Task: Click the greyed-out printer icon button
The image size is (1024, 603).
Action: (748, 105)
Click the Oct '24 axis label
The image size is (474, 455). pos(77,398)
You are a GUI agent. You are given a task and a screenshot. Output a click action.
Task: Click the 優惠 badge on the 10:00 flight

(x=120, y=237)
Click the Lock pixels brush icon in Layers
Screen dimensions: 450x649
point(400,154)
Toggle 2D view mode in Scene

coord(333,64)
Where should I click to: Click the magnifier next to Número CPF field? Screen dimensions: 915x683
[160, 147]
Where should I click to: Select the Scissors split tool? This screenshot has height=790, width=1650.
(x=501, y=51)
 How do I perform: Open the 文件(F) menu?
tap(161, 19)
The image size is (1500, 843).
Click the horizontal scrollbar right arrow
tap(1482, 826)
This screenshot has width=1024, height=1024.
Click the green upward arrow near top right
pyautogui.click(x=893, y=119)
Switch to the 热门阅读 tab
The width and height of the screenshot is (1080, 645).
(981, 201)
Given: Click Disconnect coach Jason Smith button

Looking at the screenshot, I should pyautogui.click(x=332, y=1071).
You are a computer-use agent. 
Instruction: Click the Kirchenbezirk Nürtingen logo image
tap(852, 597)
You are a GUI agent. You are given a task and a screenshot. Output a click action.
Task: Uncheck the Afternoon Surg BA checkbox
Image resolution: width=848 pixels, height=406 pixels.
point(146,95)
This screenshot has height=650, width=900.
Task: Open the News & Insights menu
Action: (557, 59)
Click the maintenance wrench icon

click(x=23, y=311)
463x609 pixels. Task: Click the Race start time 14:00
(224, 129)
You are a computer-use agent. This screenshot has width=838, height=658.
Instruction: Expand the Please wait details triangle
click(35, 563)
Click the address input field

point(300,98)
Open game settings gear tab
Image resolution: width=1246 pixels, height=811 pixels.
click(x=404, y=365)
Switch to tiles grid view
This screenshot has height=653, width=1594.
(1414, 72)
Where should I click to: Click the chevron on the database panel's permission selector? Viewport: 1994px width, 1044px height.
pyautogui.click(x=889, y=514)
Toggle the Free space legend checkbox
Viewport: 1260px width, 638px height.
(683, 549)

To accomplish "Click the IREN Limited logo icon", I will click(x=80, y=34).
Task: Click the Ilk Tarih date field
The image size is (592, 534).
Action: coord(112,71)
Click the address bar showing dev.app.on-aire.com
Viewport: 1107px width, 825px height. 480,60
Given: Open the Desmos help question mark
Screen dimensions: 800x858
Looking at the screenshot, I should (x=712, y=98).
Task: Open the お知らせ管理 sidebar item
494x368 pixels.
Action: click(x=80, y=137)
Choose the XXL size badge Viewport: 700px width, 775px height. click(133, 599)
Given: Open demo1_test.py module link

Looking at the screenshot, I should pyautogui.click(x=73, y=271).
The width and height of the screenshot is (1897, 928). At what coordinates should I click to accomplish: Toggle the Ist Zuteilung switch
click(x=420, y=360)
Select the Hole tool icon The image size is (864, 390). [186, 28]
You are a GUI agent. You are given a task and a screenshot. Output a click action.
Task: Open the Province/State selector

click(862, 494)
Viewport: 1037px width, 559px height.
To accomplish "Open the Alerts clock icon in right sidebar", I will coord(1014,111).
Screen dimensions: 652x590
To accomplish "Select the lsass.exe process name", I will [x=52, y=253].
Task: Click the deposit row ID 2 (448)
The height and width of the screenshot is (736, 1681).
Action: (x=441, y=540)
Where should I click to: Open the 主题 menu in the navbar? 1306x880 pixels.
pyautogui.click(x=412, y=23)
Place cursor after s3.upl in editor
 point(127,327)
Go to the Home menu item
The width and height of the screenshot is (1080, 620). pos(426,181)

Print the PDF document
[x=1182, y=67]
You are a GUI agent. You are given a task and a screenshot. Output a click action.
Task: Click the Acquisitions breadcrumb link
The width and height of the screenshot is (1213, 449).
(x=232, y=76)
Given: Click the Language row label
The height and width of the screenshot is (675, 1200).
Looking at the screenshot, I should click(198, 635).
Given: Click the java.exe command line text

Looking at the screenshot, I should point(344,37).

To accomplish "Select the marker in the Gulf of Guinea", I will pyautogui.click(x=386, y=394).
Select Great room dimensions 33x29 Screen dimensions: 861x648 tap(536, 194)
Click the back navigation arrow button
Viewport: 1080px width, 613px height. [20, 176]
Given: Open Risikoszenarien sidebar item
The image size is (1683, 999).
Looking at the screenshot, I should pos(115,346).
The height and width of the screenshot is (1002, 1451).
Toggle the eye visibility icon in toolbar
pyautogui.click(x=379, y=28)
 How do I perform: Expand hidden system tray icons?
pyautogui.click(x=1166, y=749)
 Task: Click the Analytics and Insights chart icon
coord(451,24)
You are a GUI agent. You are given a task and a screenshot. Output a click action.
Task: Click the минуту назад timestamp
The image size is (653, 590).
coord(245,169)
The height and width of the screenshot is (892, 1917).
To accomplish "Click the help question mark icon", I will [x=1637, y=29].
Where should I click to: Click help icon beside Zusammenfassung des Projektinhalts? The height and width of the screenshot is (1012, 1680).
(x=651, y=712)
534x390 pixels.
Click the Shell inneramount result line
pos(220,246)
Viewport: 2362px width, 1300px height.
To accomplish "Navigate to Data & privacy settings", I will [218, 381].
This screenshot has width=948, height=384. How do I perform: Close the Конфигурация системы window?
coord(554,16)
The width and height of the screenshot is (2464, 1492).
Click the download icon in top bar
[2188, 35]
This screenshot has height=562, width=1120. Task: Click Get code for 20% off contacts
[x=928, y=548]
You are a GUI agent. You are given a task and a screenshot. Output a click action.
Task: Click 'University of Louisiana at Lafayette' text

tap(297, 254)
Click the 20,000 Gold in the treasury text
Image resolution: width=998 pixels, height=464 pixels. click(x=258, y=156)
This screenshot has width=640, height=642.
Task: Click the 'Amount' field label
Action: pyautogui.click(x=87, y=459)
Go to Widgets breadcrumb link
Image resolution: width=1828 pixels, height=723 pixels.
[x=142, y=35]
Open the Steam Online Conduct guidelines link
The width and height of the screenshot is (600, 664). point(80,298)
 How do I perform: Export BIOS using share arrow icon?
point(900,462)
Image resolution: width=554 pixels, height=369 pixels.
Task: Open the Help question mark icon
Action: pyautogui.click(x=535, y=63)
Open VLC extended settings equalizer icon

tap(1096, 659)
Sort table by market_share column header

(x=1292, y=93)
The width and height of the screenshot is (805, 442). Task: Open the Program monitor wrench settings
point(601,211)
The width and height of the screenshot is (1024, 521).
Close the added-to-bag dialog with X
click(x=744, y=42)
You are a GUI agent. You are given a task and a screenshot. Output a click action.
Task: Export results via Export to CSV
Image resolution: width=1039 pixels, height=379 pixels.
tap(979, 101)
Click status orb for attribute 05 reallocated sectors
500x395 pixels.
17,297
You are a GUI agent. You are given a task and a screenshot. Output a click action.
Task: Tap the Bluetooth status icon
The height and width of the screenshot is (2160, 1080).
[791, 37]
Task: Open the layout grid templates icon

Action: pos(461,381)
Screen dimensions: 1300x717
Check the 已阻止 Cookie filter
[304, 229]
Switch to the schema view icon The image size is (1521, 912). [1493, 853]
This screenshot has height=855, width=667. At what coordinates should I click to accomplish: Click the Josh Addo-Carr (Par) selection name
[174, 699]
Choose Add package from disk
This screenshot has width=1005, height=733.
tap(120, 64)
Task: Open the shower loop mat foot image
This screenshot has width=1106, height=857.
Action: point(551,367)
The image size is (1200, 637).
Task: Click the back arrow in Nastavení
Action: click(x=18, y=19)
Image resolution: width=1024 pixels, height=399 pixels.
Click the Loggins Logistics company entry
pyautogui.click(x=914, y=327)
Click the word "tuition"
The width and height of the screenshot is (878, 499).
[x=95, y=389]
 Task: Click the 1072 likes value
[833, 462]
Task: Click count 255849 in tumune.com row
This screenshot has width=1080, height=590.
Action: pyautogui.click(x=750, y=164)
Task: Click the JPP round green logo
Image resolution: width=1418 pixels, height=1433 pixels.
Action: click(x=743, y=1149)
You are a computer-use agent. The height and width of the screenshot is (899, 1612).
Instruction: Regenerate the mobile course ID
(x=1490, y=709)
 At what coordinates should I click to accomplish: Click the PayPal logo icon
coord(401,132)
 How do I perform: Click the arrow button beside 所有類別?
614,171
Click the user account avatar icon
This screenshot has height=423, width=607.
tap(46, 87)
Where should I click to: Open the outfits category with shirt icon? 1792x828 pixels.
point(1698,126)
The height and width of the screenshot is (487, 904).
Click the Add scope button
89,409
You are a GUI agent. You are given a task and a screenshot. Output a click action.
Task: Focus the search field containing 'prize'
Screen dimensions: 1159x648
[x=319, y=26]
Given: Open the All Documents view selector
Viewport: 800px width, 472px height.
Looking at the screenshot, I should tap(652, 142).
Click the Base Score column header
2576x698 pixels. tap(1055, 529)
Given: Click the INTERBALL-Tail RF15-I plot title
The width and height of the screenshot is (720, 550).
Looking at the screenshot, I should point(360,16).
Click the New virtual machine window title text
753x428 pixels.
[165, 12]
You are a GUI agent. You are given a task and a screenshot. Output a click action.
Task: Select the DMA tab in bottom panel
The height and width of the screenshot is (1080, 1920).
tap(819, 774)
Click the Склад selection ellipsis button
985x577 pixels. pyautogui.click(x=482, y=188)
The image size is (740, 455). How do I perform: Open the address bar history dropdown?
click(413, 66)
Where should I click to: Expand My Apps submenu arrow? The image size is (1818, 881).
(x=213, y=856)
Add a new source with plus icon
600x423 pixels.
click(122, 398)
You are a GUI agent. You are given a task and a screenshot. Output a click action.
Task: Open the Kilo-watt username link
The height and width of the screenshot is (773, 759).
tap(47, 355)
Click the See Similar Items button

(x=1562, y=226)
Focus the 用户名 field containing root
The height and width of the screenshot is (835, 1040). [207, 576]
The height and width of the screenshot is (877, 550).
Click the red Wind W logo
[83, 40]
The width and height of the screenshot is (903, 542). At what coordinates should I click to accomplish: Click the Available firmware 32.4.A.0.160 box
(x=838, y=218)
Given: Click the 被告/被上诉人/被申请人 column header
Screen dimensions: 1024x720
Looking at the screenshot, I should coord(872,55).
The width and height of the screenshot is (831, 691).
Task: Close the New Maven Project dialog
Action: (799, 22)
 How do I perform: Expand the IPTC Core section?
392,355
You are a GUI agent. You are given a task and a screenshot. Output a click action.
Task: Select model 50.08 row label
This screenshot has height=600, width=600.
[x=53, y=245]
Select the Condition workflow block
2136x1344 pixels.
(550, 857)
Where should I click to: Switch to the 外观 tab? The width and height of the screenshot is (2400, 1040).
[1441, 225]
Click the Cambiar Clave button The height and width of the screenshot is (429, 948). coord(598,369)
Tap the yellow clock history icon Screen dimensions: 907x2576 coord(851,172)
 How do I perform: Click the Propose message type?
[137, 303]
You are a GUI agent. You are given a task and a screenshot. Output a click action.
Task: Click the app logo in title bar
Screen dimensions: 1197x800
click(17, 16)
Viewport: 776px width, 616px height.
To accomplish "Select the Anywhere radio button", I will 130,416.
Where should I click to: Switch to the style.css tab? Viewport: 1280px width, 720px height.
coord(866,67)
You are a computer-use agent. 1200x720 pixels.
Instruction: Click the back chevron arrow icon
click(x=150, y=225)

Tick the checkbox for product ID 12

* Your objective: Only the number is wanted: how many lines of the material above include the word "clock"?

* Solution to this problem: 2